Segment Start: SOURCE RECORDS

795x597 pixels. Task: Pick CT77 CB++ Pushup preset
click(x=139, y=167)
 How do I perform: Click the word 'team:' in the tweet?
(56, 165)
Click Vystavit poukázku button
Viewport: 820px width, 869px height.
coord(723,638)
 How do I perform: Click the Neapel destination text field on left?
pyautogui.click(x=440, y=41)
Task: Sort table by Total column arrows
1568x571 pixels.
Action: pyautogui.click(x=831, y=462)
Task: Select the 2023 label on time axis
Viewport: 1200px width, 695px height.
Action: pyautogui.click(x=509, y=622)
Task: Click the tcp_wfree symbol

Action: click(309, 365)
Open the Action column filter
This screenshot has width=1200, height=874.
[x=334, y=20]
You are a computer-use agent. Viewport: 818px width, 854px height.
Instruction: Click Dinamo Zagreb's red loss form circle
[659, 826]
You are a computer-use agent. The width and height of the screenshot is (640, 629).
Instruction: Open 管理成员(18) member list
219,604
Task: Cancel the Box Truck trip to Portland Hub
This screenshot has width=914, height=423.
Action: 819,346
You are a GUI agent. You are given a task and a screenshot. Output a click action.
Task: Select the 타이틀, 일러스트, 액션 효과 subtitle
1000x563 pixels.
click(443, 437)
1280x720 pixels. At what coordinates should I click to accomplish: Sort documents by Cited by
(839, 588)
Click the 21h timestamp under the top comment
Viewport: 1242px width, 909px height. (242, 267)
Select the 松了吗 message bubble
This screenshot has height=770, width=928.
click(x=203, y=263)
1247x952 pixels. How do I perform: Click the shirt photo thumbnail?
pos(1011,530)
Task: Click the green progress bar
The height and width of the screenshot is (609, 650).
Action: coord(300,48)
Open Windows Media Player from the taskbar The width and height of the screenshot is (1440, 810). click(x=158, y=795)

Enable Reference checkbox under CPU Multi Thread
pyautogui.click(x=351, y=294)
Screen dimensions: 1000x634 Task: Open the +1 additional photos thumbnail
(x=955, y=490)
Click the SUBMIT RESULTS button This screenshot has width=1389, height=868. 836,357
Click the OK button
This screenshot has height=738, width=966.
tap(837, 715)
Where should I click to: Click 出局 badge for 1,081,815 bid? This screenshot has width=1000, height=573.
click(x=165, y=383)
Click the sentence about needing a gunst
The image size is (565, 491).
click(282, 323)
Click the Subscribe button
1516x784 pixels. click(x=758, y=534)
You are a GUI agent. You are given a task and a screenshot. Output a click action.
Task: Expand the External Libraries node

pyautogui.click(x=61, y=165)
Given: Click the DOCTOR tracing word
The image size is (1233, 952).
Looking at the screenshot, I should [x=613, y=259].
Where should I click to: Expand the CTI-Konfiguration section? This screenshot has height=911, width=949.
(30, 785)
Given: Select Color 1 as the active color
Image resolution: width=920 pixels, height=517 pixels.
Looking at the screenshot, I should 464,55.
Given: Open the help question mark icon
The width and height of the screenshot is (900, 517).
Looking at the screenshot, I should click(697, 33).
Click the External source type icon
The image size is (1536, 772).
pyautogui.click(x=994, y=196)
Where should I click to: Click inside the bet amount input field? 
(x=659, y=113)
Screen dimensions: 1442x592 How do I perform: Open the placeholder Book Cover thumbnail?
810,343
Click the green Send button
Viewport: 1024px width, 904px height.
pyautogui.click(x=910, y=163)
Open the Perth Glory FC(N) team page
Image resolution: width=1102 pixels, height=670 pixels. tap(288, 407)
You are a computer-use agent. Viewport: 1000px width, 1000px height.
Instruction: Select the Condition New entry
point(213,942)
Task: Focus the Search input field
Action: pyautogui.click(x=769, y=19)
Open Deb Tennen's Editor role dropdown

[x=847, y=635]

Segment End: SOURCE RECORDS

EXERCISE DESCRIPTION: Working through the data above, find every line holding "agent" and copy it.

RESPONSE:
You are a computer-use agent. Viewport: 818px width, 854px height.
You are a computer-use agent. The width and height of the screenshot is (640, 629).
You are a GUI agent. You are given a task and a screenshot. Output a click action.
You are a GUI agent. You are given a task and a screenshot. Output a click action.
You are a computer-use agent. Viewport: 1000px width, 1000px height.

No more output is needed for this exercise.